Task item — Repeat nothing but the lines below running from the one containing "The height and width of the screenshot is (398, 1031)." to the one containing "Given: Select the Streaming Priority field". Keep both end lines.

(Dataset entries)
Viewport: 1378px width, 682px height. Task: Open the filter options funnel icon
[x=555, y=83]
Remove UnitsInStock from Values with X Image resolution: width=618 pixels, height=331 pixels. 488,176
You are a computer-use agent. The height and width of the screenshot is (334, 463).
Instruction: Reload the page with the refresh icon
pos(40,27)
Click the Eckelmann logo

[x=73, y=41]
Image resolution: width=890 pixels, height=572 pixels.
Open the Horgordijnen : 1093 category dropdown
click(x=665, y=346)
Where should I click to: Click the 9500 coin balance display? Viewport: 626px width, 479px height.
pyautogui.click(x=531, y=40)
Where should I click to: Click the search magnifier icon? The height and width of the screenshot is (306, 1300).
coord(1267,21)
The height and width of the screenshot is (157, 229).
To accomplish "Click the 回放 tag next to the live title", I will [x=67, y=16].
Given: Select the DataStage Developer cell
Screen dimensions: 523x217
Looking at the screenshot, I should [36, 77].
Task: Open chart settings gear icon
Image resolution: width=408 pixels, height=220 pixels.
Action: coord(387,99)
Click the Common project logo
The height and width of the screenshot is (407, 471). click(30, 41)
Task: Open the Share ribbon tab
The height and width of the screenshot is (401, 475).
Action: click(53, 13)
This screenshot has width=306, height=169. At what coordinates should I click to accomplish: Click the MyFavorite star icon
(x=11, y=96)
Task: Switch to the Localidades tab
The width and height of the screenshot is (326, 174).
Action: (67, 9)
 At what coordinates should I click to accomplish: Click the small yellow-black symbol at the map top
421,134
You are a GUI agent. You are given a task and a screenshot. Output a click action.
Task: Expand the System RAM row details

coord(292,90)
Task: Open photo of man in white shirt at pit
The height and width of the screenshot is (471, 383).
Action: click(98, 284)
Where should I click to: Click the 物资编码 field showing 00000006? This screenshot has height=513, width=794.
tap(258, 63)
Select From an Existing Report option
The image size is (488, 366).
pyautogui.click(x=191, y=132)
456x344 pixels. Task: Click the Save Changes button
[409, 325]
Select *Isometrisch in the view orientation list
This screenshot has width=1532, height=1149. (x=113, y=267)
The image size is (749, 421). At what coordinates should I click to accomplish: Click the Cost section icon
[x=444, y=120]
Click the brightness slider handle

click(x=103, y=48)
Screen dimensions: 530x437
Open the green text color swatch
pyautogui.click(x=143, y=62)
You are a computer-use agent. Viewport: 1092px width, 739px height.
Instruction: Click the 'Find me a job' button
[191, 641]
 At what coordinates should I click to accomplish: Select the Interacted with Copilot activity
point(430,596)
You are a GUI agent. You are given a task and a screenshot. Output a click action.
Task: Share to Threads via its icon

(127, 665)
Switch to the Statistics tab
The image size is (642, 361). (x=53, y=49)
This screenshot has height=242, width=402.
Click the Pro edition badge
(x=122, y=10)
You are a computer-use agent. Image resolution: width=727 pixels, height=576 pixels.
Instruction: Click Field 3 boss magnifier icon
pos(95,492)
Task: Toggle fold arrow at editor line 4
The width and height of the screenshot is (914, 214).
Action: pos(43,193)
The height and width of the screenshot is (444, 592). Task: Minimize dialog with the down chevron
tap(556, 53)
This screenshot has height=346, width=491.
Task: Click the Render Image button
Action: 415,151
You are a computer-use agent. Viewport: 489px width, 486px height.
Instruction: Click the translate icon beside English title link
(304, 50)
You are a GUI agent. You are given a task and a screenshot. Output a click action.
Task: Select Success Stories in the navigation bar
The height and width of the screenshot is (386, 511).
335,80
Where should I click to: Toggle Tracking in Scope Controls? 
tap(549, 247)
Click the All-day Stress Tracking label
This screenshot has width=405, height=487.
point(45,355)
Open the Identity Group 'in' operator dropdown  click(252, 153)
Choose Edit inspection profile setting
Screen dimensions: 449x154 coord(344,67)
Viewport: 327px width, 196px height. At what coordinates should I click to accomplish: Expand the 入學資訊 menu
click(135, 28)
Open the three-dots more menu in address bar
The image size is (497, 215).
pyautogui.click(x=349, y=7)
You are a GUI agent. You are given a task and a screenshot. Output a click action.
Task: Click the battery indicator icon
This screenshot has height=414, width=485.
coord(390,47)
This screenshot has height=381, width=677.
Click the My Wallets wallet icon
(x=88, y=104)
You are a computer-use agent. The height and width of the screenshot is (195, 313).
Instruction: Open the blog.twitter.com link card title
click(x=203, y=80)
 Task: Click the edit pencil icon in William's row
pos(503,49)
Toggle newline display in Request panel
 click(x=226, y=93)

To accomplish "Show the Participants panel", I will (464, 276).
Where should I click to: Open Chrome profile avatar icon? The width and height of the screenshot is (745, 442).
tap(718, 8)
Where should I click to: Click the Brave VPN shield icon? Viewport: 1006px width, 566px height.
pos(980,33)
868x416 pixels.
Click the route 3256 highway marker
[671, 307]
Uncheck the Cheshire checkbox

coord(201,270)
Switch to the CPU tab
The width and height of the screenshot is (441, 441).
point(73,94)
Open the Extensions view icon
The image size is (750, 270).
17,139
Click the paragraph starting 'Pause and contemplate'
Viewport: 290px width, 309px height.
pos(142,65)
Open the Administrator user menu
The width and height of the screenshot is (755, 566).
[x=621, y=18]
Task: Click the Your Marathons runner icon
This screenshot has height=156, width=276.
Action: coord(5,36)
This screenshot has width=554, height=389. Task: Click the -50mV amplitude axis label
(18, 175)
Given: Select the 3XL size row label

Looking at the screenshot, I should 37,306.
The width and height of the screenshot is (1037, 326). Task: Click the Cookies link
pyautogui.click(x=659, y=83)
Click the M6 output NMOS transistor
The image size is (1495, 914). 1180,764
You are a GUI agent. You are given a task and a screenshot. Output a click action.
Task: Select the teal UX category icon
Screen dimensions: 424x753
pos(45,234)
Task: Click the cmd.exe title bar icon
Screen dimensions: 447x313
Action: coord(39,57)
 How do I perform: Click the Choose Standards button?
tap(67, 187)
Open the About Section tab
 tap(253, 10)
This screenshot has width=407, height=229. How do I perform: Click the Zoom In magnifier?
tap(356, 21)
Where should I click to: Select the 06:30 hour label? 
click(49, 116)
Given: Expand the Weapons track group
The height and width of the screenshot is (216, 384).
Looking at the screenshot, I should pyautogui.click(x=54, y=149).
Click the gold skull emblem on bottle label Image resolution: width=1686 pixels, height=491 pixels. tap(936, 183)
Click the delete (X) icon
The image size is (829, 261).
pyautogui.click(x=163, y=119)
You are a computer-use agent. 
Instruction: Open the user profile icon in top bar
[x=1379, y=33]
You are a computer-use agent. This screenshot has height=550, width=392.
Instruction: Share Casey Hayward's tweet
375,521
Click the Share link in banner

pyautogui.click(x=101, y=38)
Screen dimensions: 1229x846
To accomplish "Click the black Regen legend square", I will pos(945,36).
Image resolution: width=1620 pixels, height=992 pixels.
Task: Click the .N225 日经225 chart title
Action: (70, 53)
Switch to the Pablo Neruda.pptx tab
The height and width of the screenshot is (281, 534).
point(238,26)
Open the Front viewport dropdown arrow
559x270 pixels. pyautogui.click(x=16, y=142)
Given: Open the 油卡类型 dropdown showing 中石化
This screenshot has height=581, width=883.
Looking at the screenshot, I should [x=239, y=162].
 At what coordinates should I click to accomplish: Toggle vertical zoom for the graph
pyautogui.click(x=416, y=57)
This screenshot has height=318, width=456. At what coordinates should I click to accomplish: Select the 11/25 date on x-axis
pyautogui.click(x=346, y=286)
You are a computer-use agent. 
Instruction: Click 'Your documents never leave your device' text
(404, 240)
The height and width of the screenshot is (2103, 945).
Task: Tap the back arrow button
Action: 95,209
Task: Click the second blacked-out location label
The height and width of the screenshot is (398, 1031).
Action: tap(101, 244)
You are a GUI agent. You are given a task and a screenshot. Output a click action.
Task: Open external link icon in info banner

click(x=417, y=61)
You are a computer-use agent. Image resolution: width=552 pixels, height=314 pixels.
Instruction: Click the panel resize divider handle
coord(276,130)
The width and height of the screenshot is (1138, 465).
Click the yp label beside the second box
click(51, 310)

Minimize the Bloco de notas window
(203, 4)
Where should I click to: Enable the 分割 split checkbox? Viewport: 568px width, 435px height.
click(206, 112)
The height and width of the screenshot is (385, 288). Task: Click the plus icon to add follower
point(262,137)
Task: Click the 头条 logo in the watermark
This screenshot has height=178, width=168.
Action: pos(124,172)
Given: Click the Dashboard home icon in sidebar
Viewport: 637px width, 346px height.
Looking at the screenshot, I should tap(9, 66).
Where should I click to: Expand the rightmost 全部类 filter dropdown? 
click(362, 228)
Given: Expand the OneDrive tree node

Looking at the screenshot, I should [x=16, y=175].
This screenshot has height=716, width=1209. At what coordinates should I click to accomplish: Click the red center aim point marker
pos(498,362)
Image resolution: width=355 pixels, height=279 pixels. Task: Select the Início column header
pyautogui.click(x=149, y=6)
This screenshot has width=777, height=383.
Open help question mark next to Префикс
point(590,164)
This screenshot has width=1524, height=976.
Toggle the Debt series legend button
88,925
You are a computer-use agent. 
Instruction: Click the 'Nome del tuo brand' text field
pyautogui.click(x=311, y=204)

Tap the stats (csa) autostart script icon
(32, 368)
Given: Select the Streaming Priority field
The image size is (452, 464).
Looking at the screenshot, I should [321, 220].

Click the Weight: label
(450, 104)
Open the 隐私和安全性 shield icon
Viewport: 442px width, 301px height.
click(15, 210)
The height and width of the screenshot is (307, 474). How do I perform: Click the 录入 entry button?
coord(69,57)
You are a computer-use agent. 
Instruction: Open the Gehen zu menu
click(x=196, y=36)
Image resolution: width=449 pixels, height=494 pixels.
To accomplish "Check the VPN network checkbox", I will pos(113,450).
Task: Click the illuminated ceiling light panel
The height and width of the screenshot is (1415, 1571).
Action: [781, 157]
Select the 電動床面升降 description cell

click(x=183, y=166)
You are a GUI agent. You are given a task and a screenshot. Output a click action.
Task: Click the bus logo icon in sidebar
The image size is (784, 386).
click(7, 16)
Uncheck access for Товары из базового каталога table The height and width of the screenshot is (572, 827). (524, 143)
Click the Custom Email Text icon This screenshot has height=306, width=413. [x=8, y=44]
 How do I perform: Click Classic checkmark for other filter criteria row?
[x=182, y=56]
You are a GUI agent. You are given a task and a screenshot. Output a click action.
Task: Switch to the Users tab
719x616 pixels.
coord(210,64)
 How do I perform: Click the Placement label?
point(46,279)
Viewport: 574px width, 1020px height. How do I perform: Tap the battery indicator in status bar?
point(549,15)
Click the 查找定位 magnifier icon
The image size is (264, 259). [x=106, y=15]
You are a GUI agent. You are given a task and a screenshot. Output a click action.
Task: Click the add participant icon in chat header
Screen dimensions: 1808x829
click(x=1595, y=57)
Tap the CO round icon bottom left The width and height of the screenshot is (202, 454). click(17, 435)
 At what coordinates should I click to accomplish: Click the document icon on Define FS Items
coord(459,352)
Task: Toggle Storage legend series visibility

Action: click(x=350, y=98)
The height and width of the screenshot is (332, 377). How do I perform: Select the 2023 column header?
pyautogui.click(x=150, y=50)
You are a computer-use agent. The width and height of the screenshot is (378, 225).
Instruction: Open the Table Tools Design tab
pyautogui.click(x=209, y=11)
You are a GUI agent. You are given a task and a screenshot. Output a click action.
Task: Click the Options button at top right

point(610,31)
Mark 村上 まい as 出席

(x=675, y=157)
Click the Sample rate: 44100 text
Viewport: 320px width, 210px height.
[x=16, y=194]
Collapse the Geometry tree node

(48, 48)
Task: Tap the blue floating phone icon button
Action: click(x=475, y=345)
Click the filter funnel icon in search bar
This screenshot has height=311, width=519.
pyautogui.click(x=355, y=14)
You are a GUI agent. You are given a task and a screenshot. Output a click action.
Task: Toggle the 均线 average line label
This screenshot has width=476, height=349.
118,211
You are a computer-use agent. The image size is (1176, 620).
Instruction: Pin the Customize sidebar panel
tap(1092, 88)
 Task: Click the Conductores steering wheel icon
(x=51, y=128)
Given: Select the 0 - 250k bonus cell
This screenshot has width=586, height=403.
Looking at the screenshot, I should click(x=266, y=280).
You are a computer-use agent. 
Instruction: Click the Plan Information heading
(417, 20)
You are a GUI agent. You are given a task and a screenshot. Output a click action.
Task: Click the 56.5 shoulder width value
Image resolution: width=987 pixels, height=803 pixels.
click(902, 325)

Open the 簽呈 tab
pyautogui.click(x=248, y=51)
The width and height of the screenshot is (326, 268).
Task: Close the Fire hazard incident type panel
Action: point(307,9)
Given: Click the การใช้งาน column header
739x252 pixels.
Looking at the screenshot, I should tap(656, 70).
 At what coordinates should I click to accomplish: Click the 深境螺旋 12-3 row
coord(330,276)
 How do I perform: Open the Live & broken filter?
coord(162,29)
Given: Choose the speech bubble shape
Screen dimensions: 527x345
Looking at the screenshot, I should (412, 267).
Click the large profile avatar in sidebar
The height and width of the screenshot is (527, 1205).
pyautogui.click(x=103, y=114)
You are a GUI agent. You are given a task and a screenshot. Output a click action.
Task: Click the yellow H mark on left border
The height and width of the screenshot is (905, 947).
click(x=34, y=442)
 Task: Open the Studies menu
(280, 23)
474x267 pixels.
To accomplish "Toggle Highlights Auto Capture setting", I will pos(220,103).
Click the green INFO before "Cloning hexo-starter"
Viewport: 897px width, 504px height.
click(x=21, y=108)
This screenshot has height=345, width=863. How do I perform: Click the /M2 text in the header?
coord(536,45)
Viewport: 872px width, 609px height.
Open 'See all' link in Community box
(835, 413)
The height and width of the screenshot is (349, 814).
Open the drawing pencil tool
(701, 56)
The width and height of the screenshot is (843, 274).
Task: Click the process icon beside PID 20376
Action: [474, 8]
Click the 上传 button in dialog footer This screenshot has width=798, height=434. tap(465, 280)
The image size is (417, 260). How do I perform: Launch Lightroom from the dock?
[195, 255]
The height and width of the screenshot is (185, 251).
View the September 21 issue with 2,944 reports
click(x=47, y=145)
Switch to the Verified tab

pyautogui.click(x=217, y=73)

Output for this exercise —
The height and width of the screenshot is (398, 1031).
Action: tap(101, 244)
You are a GUI agent. You are given a task and a screenshot. Output a click action.
Task: Open external link icon in info banner

click(x=417, y=61)
You are a computer-use agent. Image resolution: width=552 pixels, height=314 pixels.
Instruction: Click the panel resize divider handle
coord(276,130)
The width and height of the screenshot is (1138, 465).
Click the yp label beside the second box
click(51, 310)

Minimize the Bloco de notas window
(203, 4)
Where should I click to: Enable the 分割 split checkbox? Viewport: 568px width, 435px height.
click(206, 112)
The height and width of the screenshot is (385, 288). Task: Click the plus icon to add follower
point(262,137)
Task: Click the 头条 logo in the watermark
This screenshot has height=178, width=168.
Action: pos(124,172)
Given: Click the Dashboard home icon in sidebar
Viewport: 637px width, 346px height.
Looking at the screenshot, I should tap(9, 66).
Where should I click to: Expand the rightmost 全部类 filter dropdown? 
click(362, 228)
Given: Expand the OneDrive tree node

Looking at the screenshot, I should [x=16, y=175].
This screenshot has height=716, width=1209. At what coordinates should I click to accomplish: Click the red center aim point marker
pos(498,362)
Image resolution: width=355 pixels, height=279 pixels. Task: Select the Início column header
pyautogui.click(x=149, y=6)
This screenshot has width=777, height=383.
Open help question mark next to Префикс
point(590,164)
This screenshot has width=1524, height=976.
Toggle the Debt series legend button
88,925
You are a computer-use agent. 
Instruction: Click the 'Nome del tuo brand' text field
pyautogui.click(x=311, y=204)

Tap the stats (csa) autostart script icon
(32, 368)
Given: Select the Streaming Priority field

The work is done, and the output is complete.